Fred Pellerin : Le ciel peut attendre
Scène

Fred Pellerin : Le ciel peut attendre

Fred Pellerin trimballe L’Arracheuse de temps ici et en Europe depuis 2008. Dernière chance de voir à Québec ce spectacle bien vivant sur la mort, qui en est à sa phase terminale.

Le conteur Fred Pellerin n’a plus besoin de présentation, pas plus d’ailleurs que Saint-Élie-de-Caxton, son village natal de la Mauricie, rivalisant désormais de popularité avec celui d’Astérix. En fait, compte tenu du succès qu’il connaît depuis une dizaine d’années (spectacles et livres-CD Dans mon village, il y a Belle Lurette, Il faut prendre le taureau par les contes, Comme une odeur de muscles, film Babine, disque Silence), il pourrait aisément devenir un de ses propres personnages.

Pourquoi pas le pendant masculin de la "stroop", la sorcière qui se trouve au coeur de L’Arracheuse de temps? Il serait le magicien du conte, enchantant le monde avec ses histoires et son bagou irrésistibles. Mais comme "il faut être posthume pour être légendifié", il préfère passer son tour. D’autant qu’il n’est pas du tout du genre à jouer les vedettes.

Revenons-en donc à la "stroop", un personnage qui, comme tous les autres, dérive d’une personne réelle ainsi que de rumeurs et d’anecdotes ayant fait boule de neige. "Elle a commencé à être intéressante dans Comme une odeur de muscles. Plus ça allait, plus elle prenait de la place et du relief, observe-t-il. C’est la bonne femme étrangère, qui avait certains pouvoirs, comme celui de tomber enceinte toute seule, d’elle-même. Elle a vécu à Saint-Élie pas très longtemps et a laissé du mystère assez trippant à travailler parce qu’il y a place à l’invention."

Parmi la douzaine d’histoires qu’il a pu débusquer à son sujet, il a décidé de se concentrer sur les cinq qui exploraient le thème de la mort.
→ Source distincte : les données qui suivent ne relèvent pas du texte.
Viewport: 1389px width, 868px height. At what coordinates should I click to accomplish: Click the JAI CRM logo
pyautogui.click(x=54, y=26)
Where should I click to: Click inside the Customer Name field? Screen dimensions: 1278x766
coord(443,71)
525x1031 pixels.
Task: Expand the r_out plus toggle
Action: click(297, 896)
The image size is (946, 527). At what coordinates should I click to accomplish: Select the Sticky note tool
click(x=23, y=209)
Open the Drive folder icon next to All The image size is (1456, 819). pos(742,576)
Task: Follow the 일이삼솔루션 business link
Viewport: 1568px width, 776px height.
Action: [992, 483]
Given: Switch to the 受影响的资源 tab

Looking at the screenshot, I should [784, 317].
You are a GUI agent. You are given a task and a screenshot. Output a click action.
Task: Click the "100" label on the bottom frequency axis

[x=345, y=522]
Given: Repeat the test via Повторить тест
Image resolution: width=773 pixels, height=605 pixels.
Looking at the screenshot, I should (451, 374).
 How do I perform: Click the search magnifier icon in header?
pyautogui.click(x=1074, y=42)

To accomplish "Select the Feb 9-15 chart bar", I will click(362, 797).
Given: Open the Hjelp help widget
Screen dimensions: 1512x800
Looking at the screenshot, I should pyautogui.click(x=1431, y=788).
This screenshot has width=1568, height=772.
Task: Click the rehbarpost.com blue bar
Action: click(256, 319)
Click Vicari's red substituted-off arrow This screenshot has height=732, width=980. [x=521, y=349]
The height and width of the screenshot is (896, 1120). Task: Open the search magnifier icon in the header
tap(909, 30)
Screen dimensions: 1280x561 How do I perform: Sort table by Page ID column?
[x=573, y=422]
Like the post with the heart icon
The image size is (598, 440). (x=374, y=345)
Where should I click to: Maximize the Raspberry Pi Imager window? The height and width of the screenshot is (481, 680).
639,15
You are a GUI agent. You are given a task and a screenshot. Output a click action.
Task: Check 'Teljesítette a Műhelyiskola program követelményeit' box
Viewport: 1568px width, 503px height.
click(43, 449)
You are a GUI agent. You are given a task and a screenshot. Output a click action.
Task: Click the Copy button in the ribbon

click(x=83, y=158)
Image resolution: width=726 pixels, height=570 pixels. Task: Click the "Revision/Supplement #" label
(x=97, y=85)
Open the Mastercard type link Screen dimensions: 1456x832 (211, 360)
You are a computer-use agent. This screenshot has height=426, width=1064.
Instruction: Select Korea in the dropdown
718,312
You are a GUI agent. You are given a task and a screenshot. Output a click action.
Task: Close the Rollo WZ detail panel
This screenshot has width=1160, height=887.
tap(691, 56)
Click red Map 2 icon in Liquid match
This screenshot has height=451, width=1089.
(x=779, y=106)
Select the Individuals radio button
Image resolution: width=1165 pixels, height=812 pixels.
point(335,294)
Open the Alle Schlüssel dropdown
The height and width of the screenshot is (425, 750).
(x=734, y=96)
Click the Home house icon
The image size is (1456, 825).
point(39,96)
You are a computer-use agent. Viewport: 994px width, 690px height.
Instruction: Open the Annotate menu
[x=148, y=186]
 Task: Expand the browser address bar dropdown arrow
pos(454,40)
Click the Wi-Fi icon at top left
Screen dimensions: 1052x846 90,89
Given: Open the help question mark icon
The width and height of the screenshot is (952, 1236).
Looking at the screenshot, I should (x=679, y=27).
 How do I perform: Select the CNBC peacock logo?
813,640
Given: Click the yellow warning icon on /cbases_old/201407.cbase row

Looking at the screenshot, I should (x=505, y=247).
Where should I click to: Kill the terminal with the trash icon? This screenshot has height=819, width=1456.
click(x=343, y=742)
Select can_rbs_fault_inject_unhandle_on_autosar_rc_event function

Car la sorcière était apparemment capable d’empêcher les gens de trépasser, d’arracher du temps à la Grande Faucheuse, d’où son surnom d’"arracheuse de temps". "Je venais de perdre mon père quand je construisais ce show-là, raconte-t-il. J’étais en deuil et ça s’est "pitché" là-dedans. Il n’y a tellement rien à dire devant la mort, c’est comme si les histoires étaient la seule façon de mettre des mots là-dessus."

Mais attention, L’Arracheuse de temps n’a rien de funèbre. "On rit, ça ne fait pas mal, poursuit-il. Ça reste du gros délire langagier et de l’impro." À ce propos, il remarque que, depuis le début, le spectacle s’est beaucoup développé sur le plan du "jazz verbal". À force de le présenter, notamment en Europe, "il est rendu à un niveau l’fun là-dedans", commente-t-il.

Ainsi, il a beau parler de la mort, le conteur veille constamment à garder sa prestation bien vivante, spontanée, vulnérable. "À la longue, il y a des affaires qui figent. Alors, je m’enfarge pour sortir de ma trail, je rajoute des nouvelles conneries, confie-t-il. Chaque soir a une couleur et une saveur particulières." Par exemple, la semaine dernière, une dame au rire de vélo qui grince l’a amené à inclure "un bicycle à pédales" dans son histoire. "On le voyait dans notre tête en l’entendant. Elle est devenue le bruiteur du spectacle", illustre-t-il avec espièglerie. Autant dire que L’Arracheuse de temps mourra en pleine santé.